**Document excerpt:**

# DC Open who's who



## chris410 (Jan 29, 2010)

I think most of us will be populating the DC Open, I have not met anyone from the forum in person so please introduce yourself if you see me. I will have a black baseball cap with the numbers 410 on the back. (410 is my licensed race number)

I'm looking forward to meeting some of you and learning a lot. Best of luck to everyone!


----------



## 4Chan (Jan 29, 2010)

With most competitions I've been to, there were nametags. :d

Not saying this post is a bad idea, just making a point.


----------



## chris410 (Jan 29, 2010)

4Chan said:


> With most competitions I've been to, there were nametags. :d
> 
> Not saying this post is a bad idea, just making a point.



Point taken, this is my first competition so I have no idea how they are run so, I wanted to make sure I met the people on the forum who have helped out. I suppose people could put their forum name under their actual name.

Also, I chose the Off-Topic section to avoid creating a post some would find useless within the other forums. If this is the wrong area my apologies to the mods.


----------



## Kian (Jan 29, 2010)

Sounds like a good idea. A lot of us will know each other, but for those of you that are newer, this can help.

For what it's worth, this is me, Kian Barry... (and yes I will always be wearing a red Rutgers hat.)







And this is my brother Kyle


----------



## nlCuber22 (Jan 29, 2010)

I'll have a white Nike hoodie (with a black swoosh) on.
Can't wait.


----------



## masterofthebass (Jan 29, 2010)

4Chan said:


> With most competitions I've been to, there were nametags. :d
> 
> Not saying this post is a bad idea, just making a point.



That's obviously more of a regional thing, since I've been to like 4 competitions with name tags.


----------



## 4Chan (Jan 29, 2010)

Ah yes, mister Cohen is right.

My mistake for assuming that. D:


----------



## ShadenSmith (Jan 29, 2010)

I'll be in a KOII shirt. There will probably be two of us wearing them, so look for the more handsome one.


----------



## nlCuber22 (Jan 29, 2010)

ShadenSmith said:


> I'll be in a KOII shirt. There will probably be two of us wearing them, so look for the more handsome one.



Or you could look for the guy with 30 2x2s


----------



## blah (Jan 29, 2010)

ShadenSmith said:


> I'll be in a KOII shirt. There will probably be two of us wearing them, so look for the more handsome one.


Three. Look for the most handsome one.


----------



## Tim Reynolds (Jan 29, 2010)

Kian said:


> (and yes I will always be wearing a red Rutgers hat.)

**Extracted records:**
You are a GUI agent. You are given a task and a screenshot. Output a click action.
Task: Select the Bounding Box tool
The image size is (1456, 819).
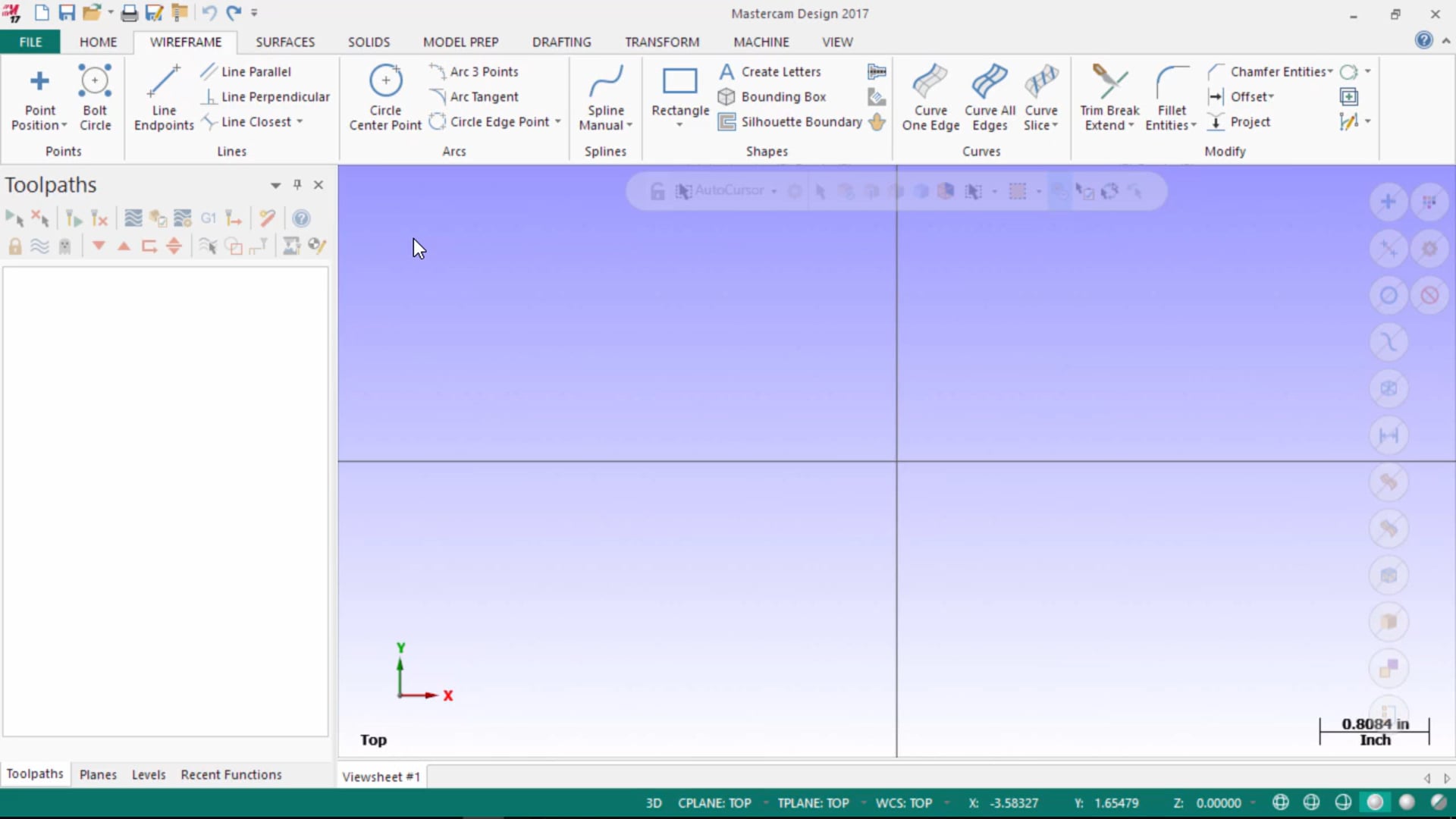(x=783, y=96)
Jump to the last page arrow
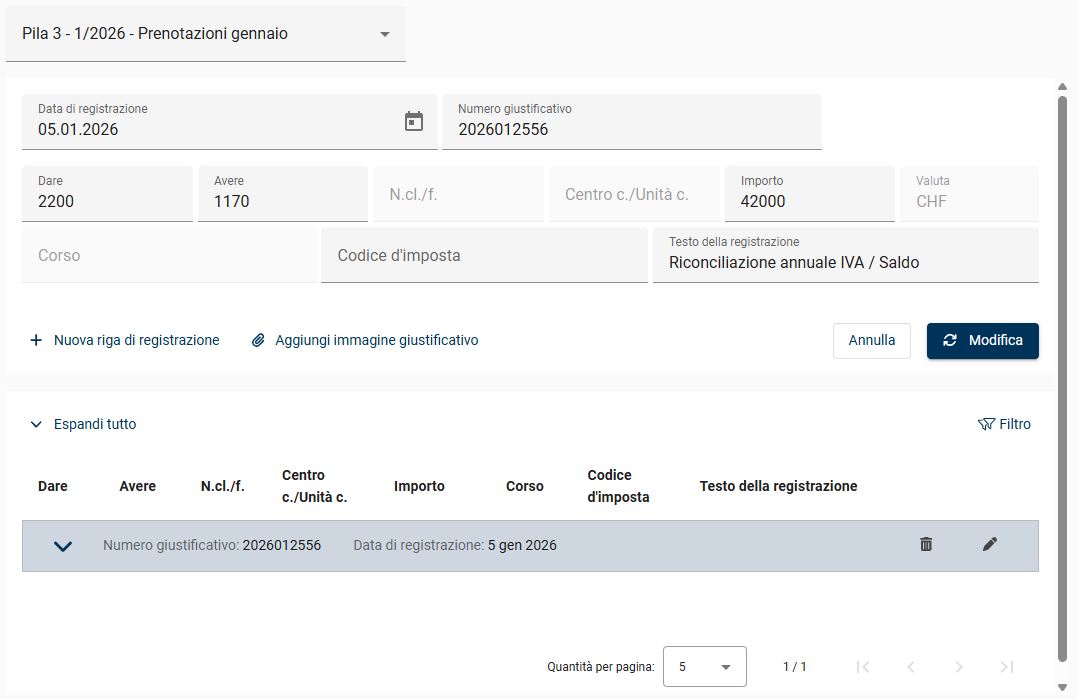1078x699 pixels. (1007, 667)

--

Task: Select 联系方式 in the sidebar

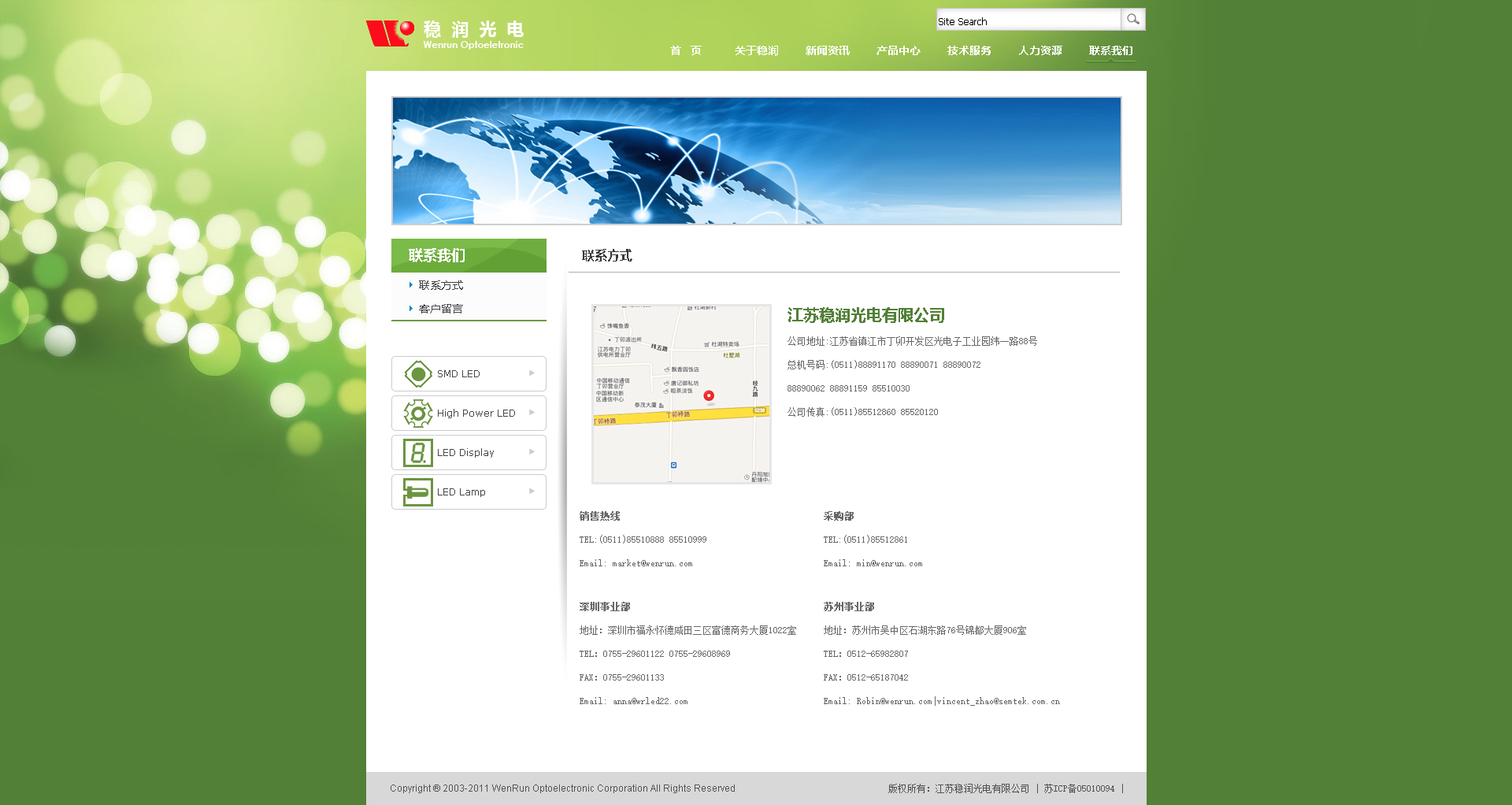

**Task list:**
**A)** Copy the passage of the DC Open forum thread starting with "Also, I chose" and going on through "this can help.".
**B)** Carry on the DC Open forum thread from the point where it stops.

**Final answers:**
**A)**
Also, I chose the Off-Topic section to avoid creating a post some would find useless within the other forums. If this is the wrong area my apologies to the mods.


----------



## Kian (Jan 29, 2010)

Sounds like a good idea. A lot of us will know each other, but for those of you that are newer, this can help.

**B)**
Of course =P

I'll be scrambling/judging a lot, or solving clock. I wear glasses. Not sure what I'll be wearing yet...I'll figure that out eventually.


----------



## teller (Jan 29, 2010)

I'm really psyched, looking forward to meeting everyone! I'll be the older guy with glasses and a ponytail.


----------



## Kian (Jan 29, 2010)

Tim Reynolds said:


> I'll be scrambling/judging a lot, or solving clock. I wear glasses. Not sure what I'll be wearing yet...I'll figure that out eventually.



Apart from solving a clock, you are describing me as well...


----------



## Bryan (Jan 29, 2010)

Kian said:


> Sounds like a good idea. A lot of us will know each other, but for those of you that are newer, this can help.
> 
> For what it's worth, this is me, Kian Barry... (and yes I will always be wearing a red Rutgers hat.)



Pictures are worth a thousand words, and usually contain less typos.

Kian, will you have two women by you at the competition too?


----------



## Kian (Jan 29, 2010)

Bryan said:


> Kian, will you have two women by you at the competition too?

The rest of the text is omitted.